„Ratzinger wäre falsch interpretiert, wenn man ihn als Antidemokraten beschriebe. Er plädiert für eine christliche Demokratie. Ich würde das übersetzen in ein Theorem, an dem ich seit längerer Zeit arbeite: Was uns demnach bevorsteht, ist die globale Wende in den ‚autoritären Kapitalismus‘ – und zwar auf der Grundlage eines neo-autoritären Werte-Denkens. Ratzingers Visionen lassen sich mühelos in einen solchen Kontext einordnen. Das 21. Jahrhundert wird zum Labor des Neu-Autoritarismus, das heißt des Kapitalismus, der die Demokratie nicht mehr nötig hat.“ So beschreibt Peter Sloterdijk, in einem Interview mit dem Tagesspiegel im Juli 2005 die Wendung zum modernen „christlichen“ Demokratiebegriff.
Nach seinem Besuch in Bayern und der damit verbundenen Erneuerung der traditionsreichen kirchlichen Partnerschaft mit der weltlichen Macht beweist der Papst, dass er nicht etwa eine provinzielle, sondern durchaus eine globale Strategie verfolgt. Der aktuelle Besuch des Papstes in der Türkei ist tatsächlich nichts anderes als ein neues Kapitel geläuterter Machtpolitik des Vatikan. Mit gewaltigem Medienrummel landet der Papst, der bisher vor allem Muslime zu sich kommen ließ, in der Türkei.
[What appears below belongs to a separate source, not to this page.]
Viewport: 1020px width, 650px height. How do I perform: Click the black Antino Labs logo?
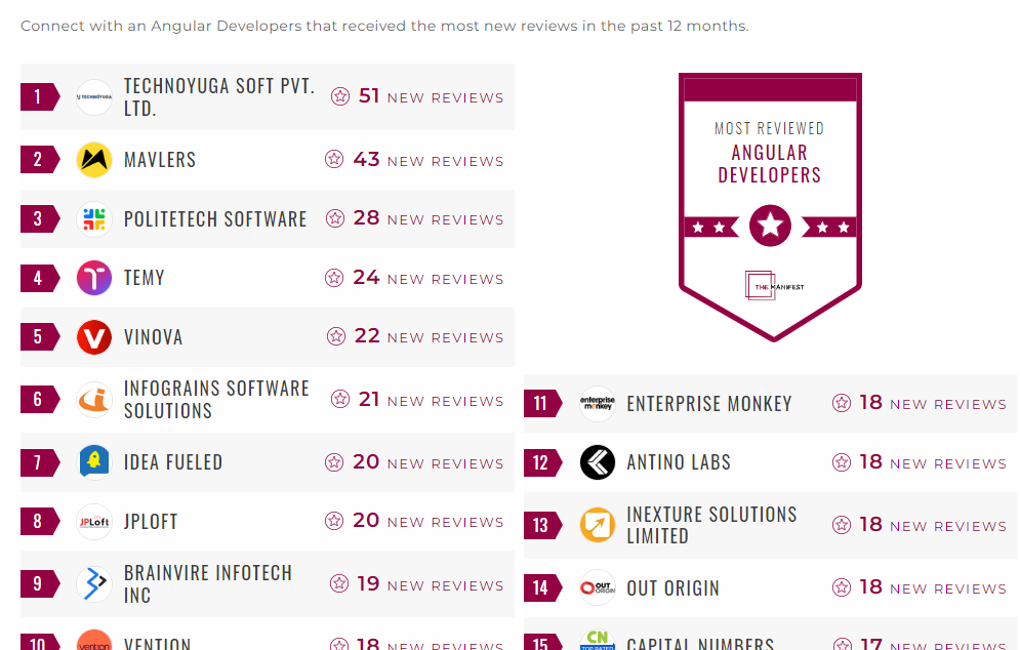[x=597, y=462]
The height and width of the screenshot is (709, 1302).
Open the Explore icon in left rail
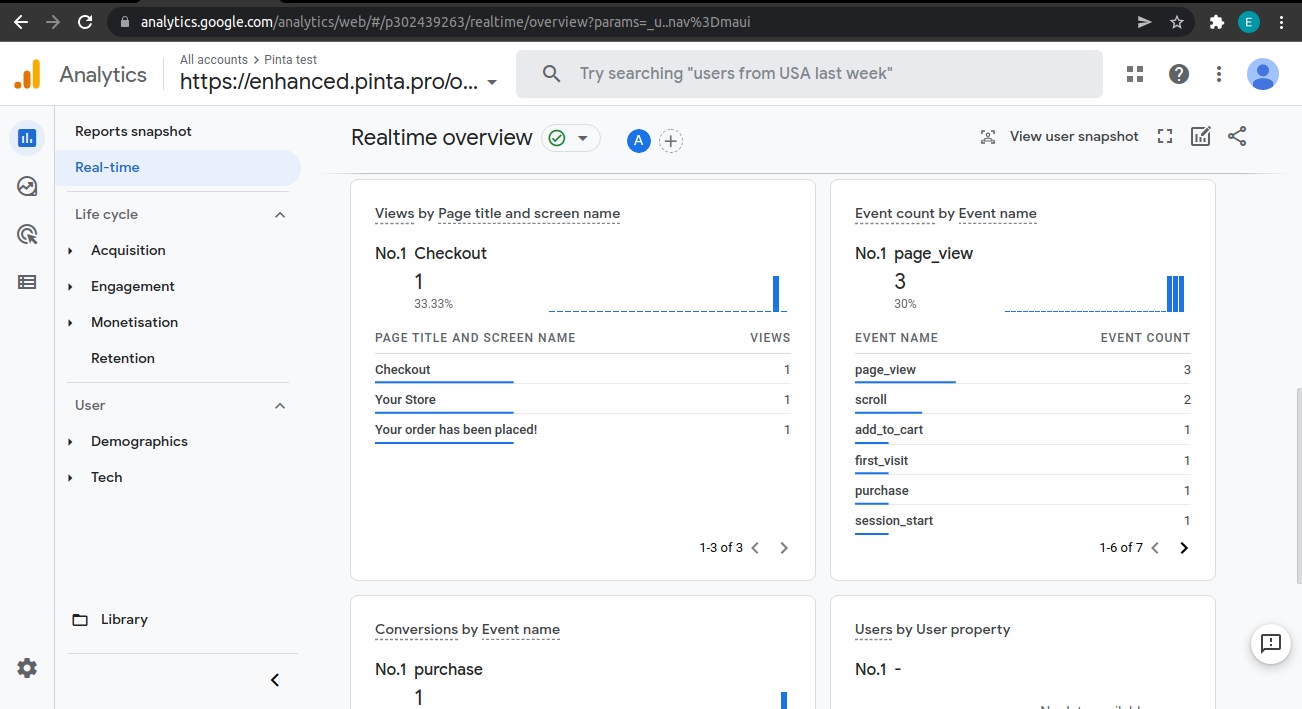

Auf Spiegel-Online wird dieses neue Kapitel mit der passenden Überschrift „Generalplan zur Rüstung des Christentums“ versehen. Neben der Stärkung des Christentums, bedroht von Säkularisierung und – wie man des Öfteren von Kirchenoberen hört – bedroht vom Islam, geht es nun um eine Allianz mit den „wehrhaften“ orthodoxen Kirchen des Ostens. Der deutsche Papst sieht sich nach seinem Besuch in Ankara mittelfristig auch in Moskau.
Die Begegnung mit dem Islam wird in Zeiten leerer Kirchen gerne auch als Bedrohungsszenario inszeniert, auch um die christlich-konservative Mobilisierung, die im Kern vom Feindbild Islam lebt und ganz Europa ergreifen soll, mit neuem Leben zu versehen. Eine, wie Sloterdijk dies fasst, verspätete Wendepolitik sozusagen. Ganz nebenbei sieht die „Wirtschaftsmacht“ Kirche im Islam natürlich auch in Europa einen Konkurrenten, der die eigene herausgehobene Stellung und die nachhaltige Finanzierung der zölibatären Bürokratie gefährden könnte. In seinem Buch Wirtschaftsimperium Kirche schreibt Friedhelm Schwarz: „Der Jahresumsatz ist höher als der von Telekom, Post und Bahn zusammen. Die Zahl der Mitarbeiter übersteigt die von Siemens um das Dreifache. Hinzu kommen Subventionen, Steuervergünstigungen und ein riesiges Gesamtvermögen – die Kirche ist ein wahrer Wirtschaftsgigant, der mächtigste Konzern Deutschlands.“
Der Islam in Deutschland, aus Sicht der politischen Kirche so notwendig wie aus meiner Sicht einschränkend als Immigrantenphänomen verstanden, ist dagegen im Kampf um Meinungen und Köpfe bescheiden, sagen wir spärlich ausgestattet. Standortnachteile eben. Dennoch entdecken immer mehr Menschen in Deutschland den Islam, gerade auch, weil er sich für die Intelligenz, die sich vom Christentum abgewandt hat, als „denkbar“ zeigt und ohne evident irrationale Glaubenssätze auskommt. Nietzsche war sogar soweit gegangen, Europas zwei Grundprobleme mit „Alkohol und Christentum“ zu verknüpfen, Goethe und Rilke hatten die Einheitslehre des Islam bewundert und den Verzicht auf vermittelnde Priester schlicht als Befreiung begriffen.
Nicht zuletzt ist es auch das Festhalten an ökonomischen Grenzziehungen, die den Islam für den europäischen Intellekt in der Moderne anziehend macht. Die Beschränkung ökonomischer Macht, in der letzten Offenbarung klar beschrieben, ist nichts anderes als eine der wesentlichen Essenzen der islamischen Botschaft in dieser Zeit. Es ist übrigens genau die Stelle, in der sich der alte Opportunismus der Kirche gegenüber der weltlichen Macht in gewandelter Form zeigt.